> [PROBLEM REQUIREMENTS]:
Collect every line of the material below that contains the word "height", matching case exactly.

> [DATA RECORDS]:
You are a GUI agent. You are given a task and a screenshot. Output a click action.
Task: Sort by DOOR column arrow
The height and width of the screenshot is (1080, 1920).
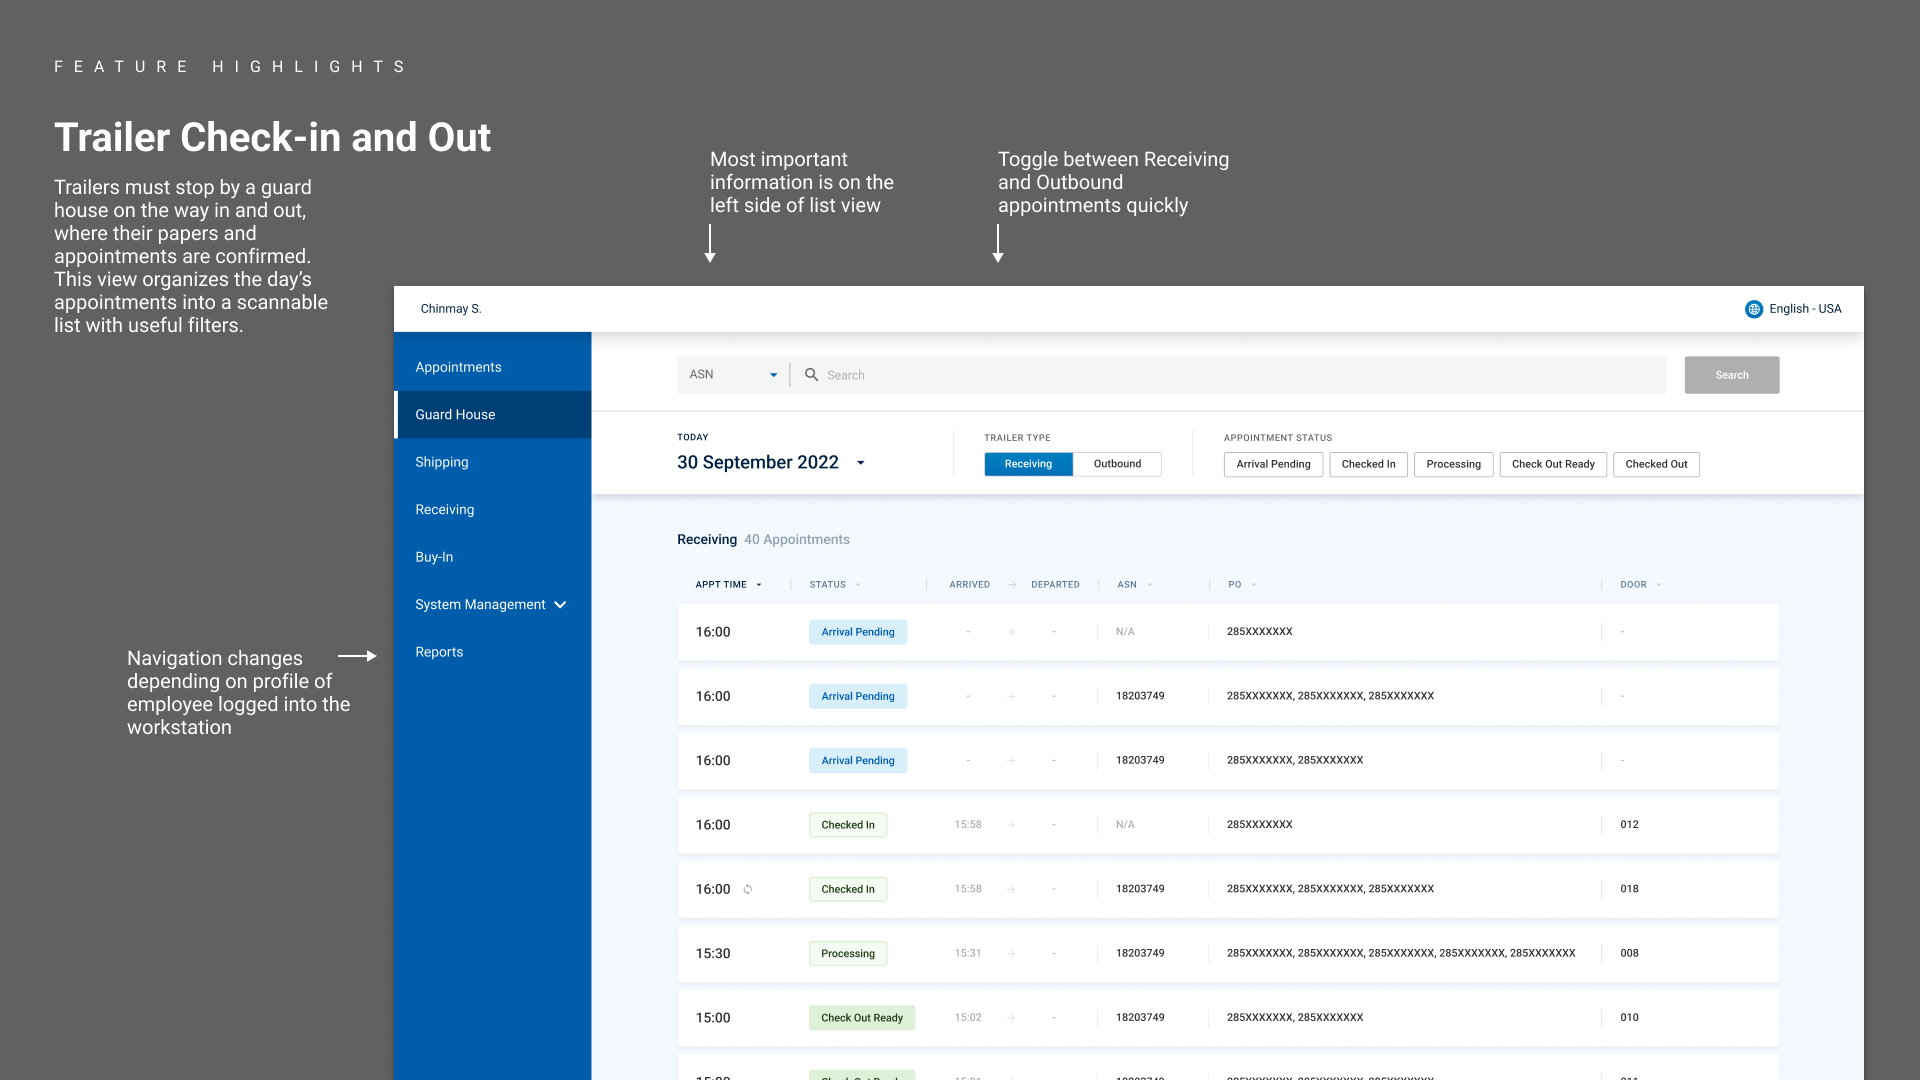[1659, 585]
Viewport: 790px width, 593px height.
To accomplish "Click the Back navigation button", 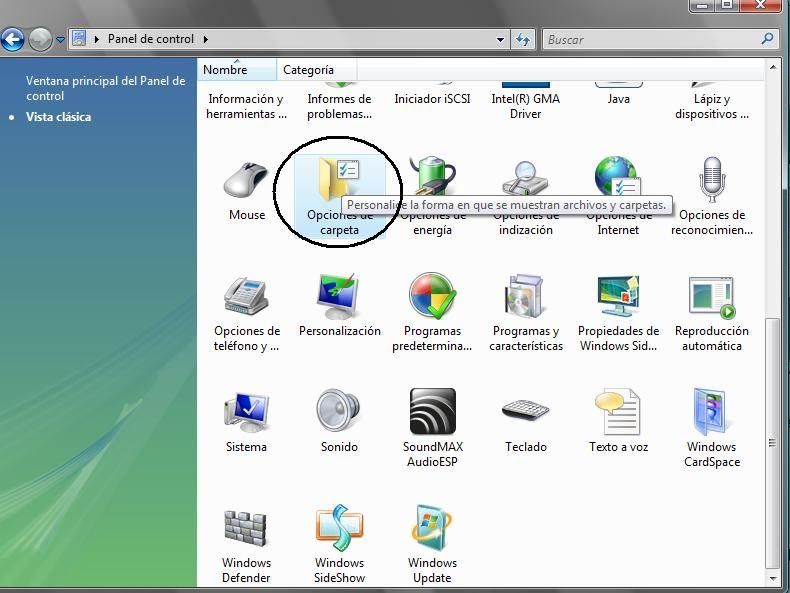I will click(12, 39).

---

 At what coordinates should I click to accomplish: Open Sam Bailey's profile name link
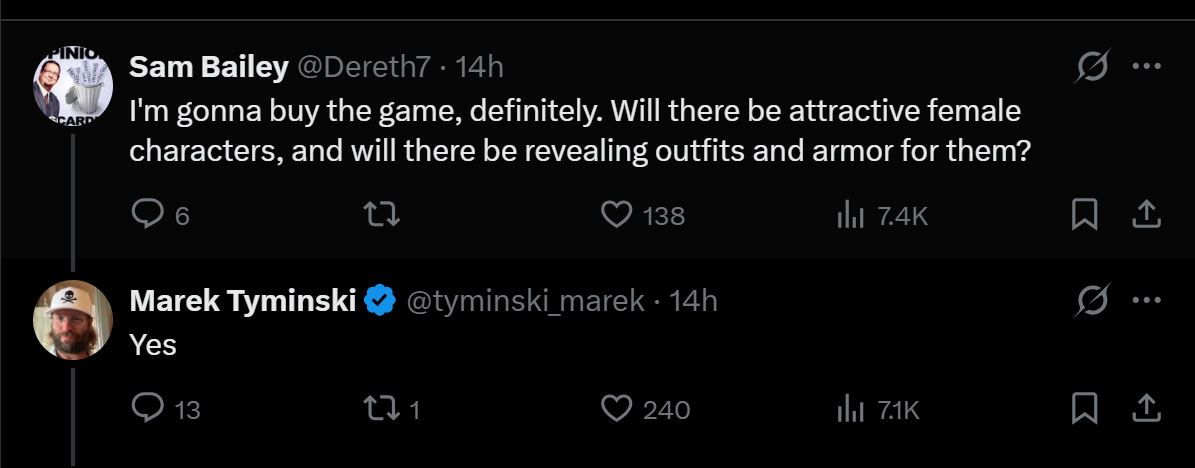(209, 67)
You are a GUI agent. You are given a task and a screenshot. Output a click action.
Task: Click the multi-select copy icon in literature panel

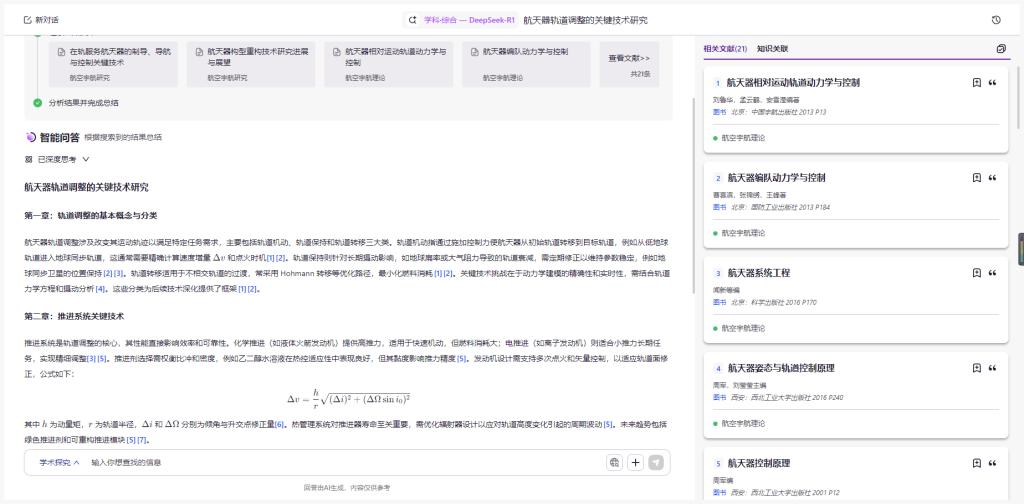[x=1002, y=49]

---

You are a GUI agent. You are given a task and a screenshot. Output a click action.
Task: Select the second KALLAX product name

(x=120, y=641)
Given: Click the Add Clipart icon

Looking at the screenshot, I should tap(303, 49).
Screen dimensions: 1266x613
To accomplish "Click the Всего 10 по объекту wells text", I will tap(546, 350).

> [THE OUTPUT]:
The height and width of the screenshot is (1080, 1920).
Viewport: 790px width, 593px height.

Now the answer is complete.